UP EXPERT OPINION: The ethics of internal audit and the internal audit of ethics

Posted on May 27, 2024

To celebrate Internal Audit Awareness Month in May, this article highlights the role of ethics in internal auditing. In January 2024, the Institute of Internal Auditors (IIA) issued the new Global Internal Audit Standards (GIAS). The GIAS consists of five domains, 15 principles and 52 standards that internal auditors must adhere to when providing assurance and advisory services to their clients.
Domain II is titled “Ethics and Professionalism” and replaces the previous IIA Code of Ethics. It outlines the behavioural expectations for professional internal auditors. The five principles are integrity, objectivity, competence, due professional care and confidentiality.
Acting with integrity implies that internal auditors are honest and perform their work with professional courage. This entails taking appropriate action, even when confronted by dilemmas and difficult situations.
Maintaining objectivity implies having an impartial and unbiased attitude when performing internal audit services and making decisions. Internal auditors must avoid conflicts of interest and must not be unduly influenced by their own interests or the interests of others. Furthermore, internal auditors must recognise and avoid any impairments to objectivity.
Internal auditors also need to demonstrate competency which requires developing and applying the knowledge, skills and abilities to provide internal audit services.
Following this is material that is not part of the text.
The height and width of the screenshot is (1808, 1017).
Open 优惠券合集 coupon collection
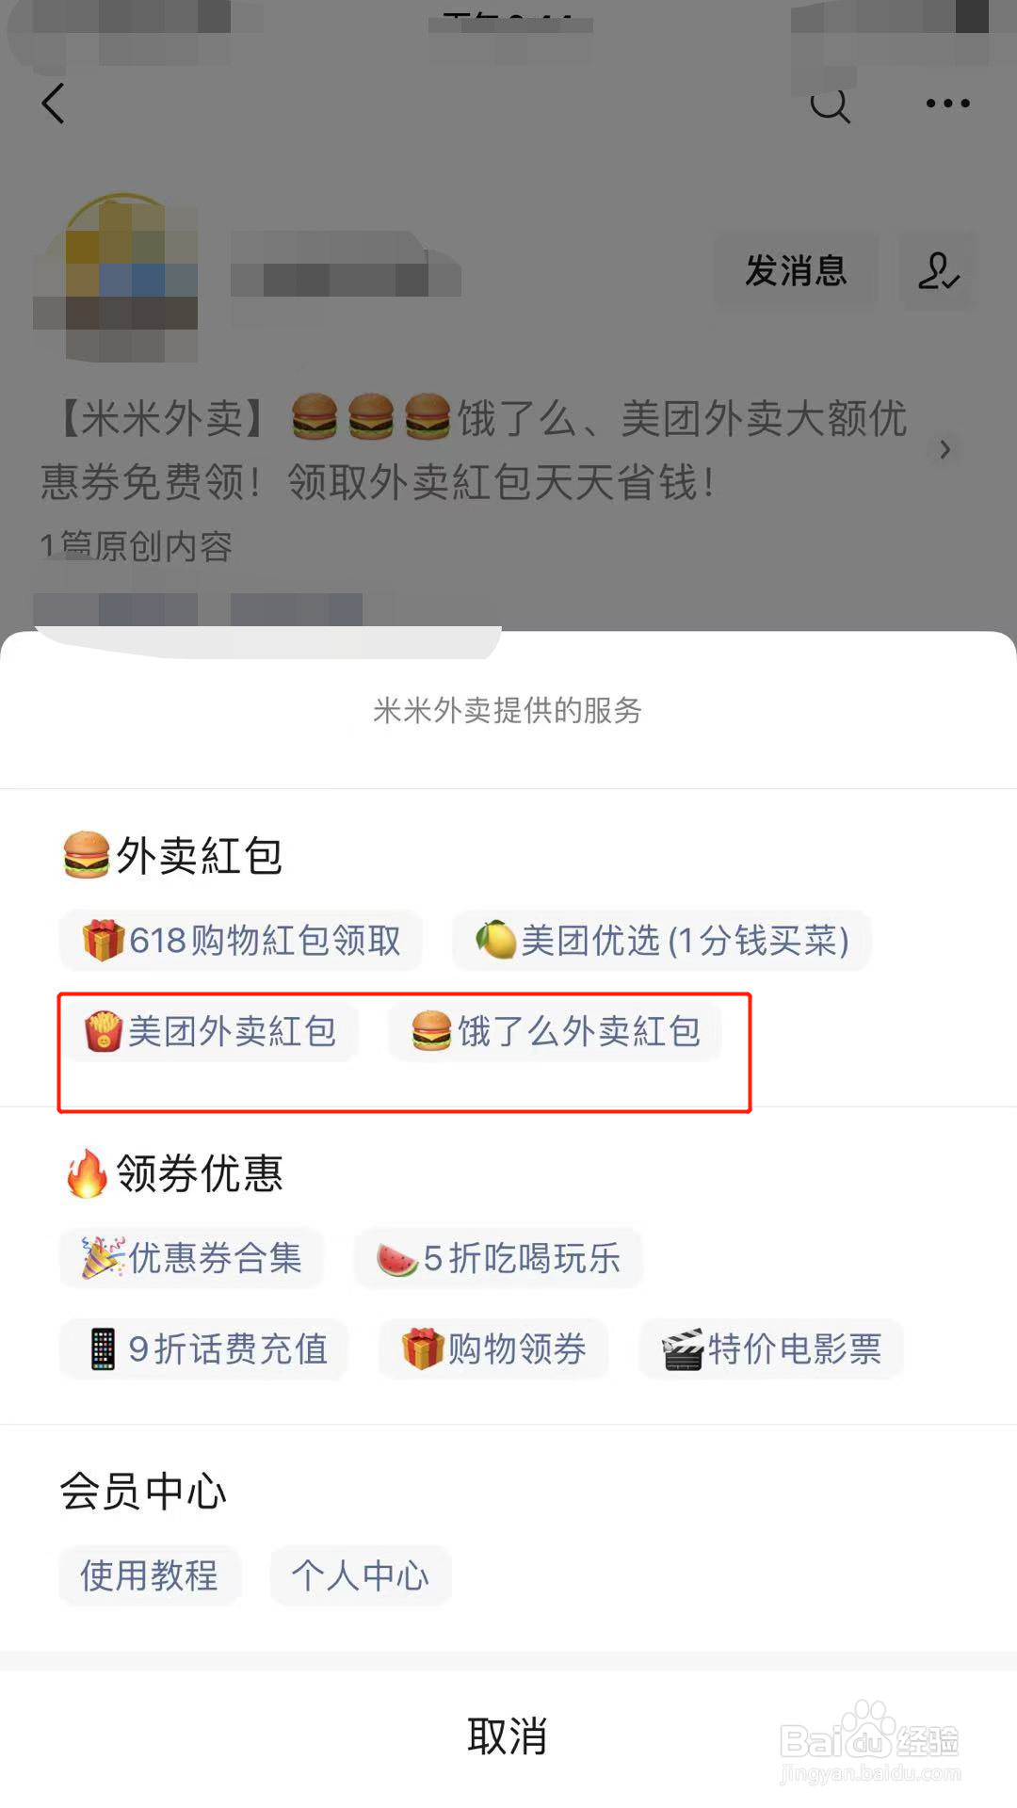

To improve the effectiveness and quality of internal audit services, internal auditors must participate annually in continuing professional development (CPD) initiatives such as obtaining relevant certifications and completing relevant education and training programmes.
Internal auditors must also apply due professional care in planning and performing internal audit services. This includes the application of professional scepticism to critically assess and evaluate the reliability of information. It further entails that internal auditors must maintain an attitude that includes inquisitiveness, being straightforward and honest when raising concerns and asking questions about inconsistent information.
Finally, internal auditors need to maintain confidentiality. Due to the fact that internal auditors have access to client information, they need to be prudent in the use of such information and only make disclosures if there is a legal obligation to do so.
Apart from taking cognisance of the ethics of internal auditors as described above, the internal audit function (IAF) also needs to audit the ethics of an organisation. The GIAS state that internal auditors must evaluate the adequacy and effectiveness of an organisation’s governance processes. These processes include building an ethical organisational culture in line with the recommendations of the fourth King Report on Corporate Governance issued by the Institute of Directors in South Africa.
It is management’s responsibility to implement a sound ethical organisational culture. This can be done by implementing, amongst others, a formal ethics management framework. Such a framework consists of key components that are needed within an organisation to build an ethical organisational culture.
The first component is leadership commitment. Without the necessary buy-in from top management, organisations will not succeed in building an ethical culture. Second, governance structures are needed at multiple levels within the organisation. For example, at the strategic level, a social and ethics committee can provide oversight for the effective implementation of the ethics management framework. At a systems level, an ethics officer or ethics office can take responsibility for managing ethics within the organisation. At operational level, various ethics champions can “walk the ethics talk”. Third, a formal ethics management process forms part of the ethics management framework. The ethics management process consists of the following steps:
  • Identifying ethics risks (such as reputational damage) and opportunities;
  • establishing an ethics strategy;
  • developing a code of ethics or conduct and related policies (such as gifts, conflicts of interests and entertainment policies);
  • institutionalising the ethics codes and related policies; and
  • monitoring and reporting on ethics performance.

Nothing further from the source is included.